■ Collected data entries:
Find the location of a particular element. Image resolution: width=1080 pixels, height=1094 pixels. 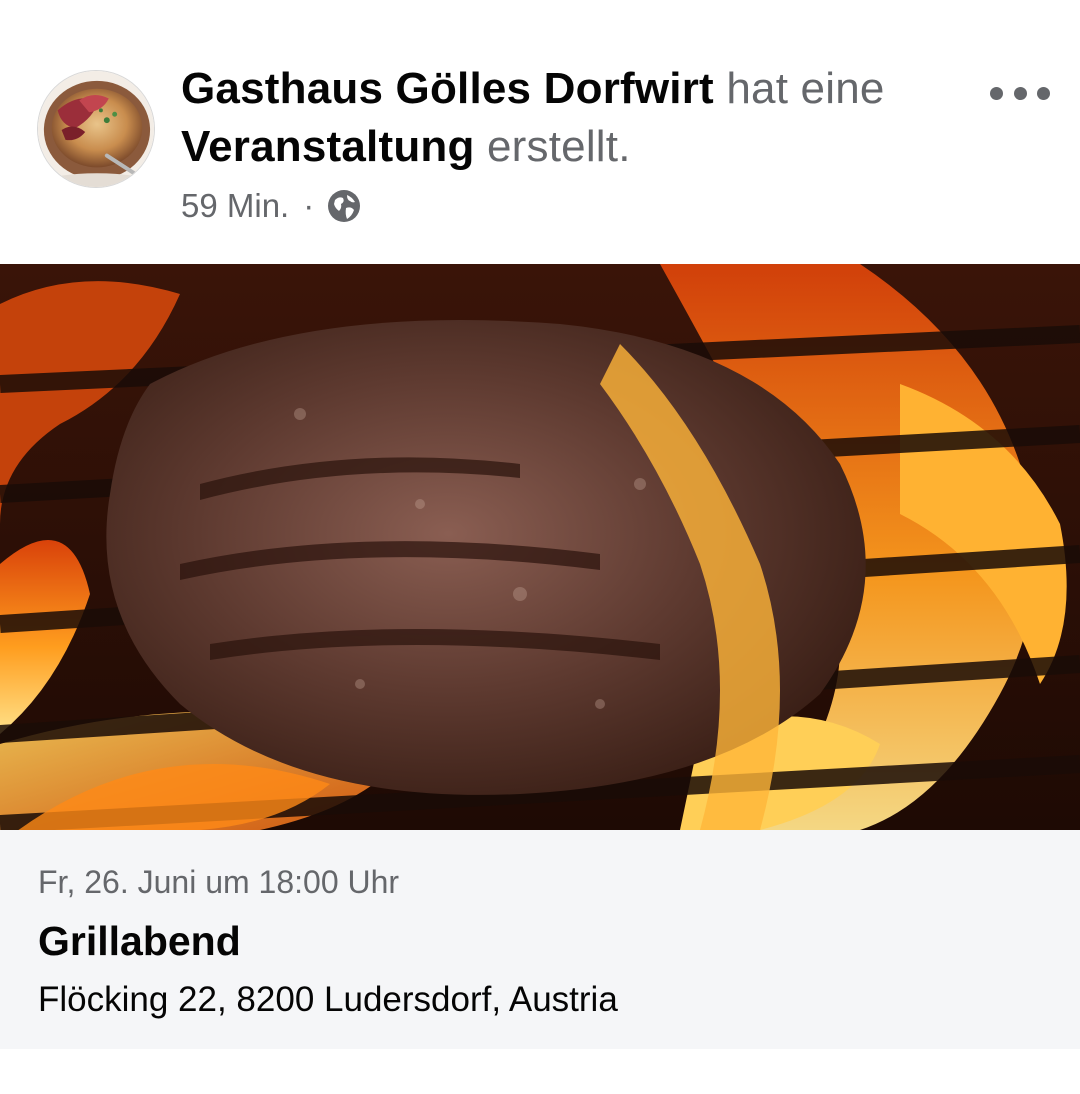

action-suffix-text: erstellt. is located at coordinates (559, 146).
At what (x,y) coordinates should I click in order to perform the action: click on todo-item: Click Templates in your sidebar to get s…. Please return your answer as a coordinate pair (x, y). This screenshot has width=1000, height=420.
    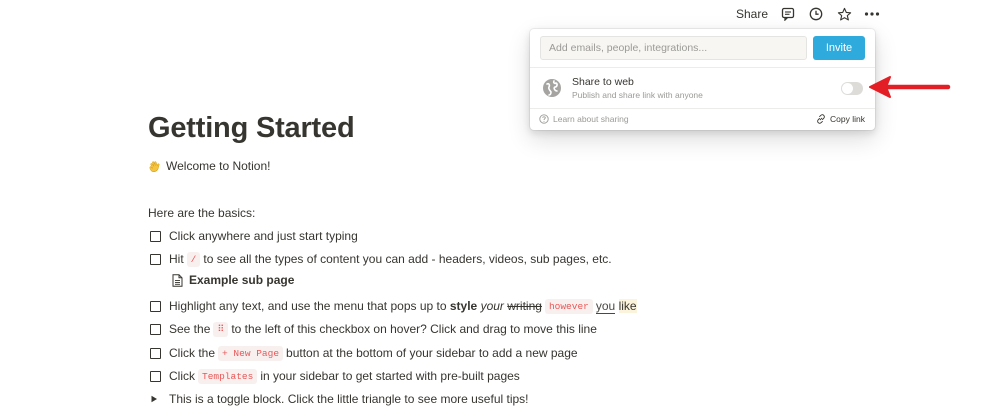
    Looking at the image, I should click on (335, 376).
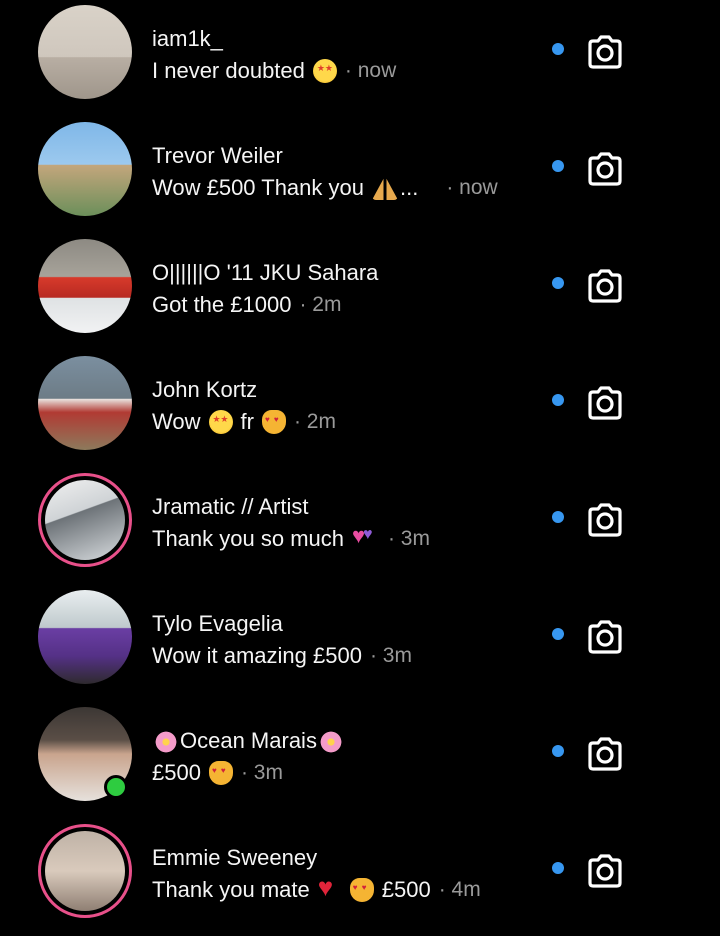  What do you see at coordinates (385, 188) in the screenshot?
I see `folded-hands-emoji-icon` at bounding box center [385, 188].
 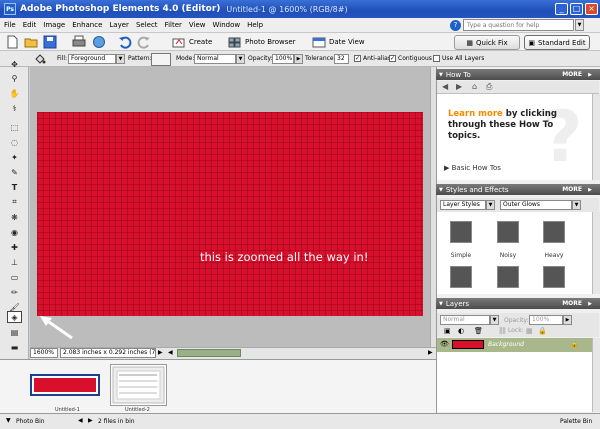 What do you see at coordinates (174, 25) in the screenshot?
I see `menu-filter: Filter` at bounding box center [174, 25].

■ WORK INSTRUCTION: How many lines in the rows above contain the word "click"? Reply with the number alone.

■ ANSWER: 2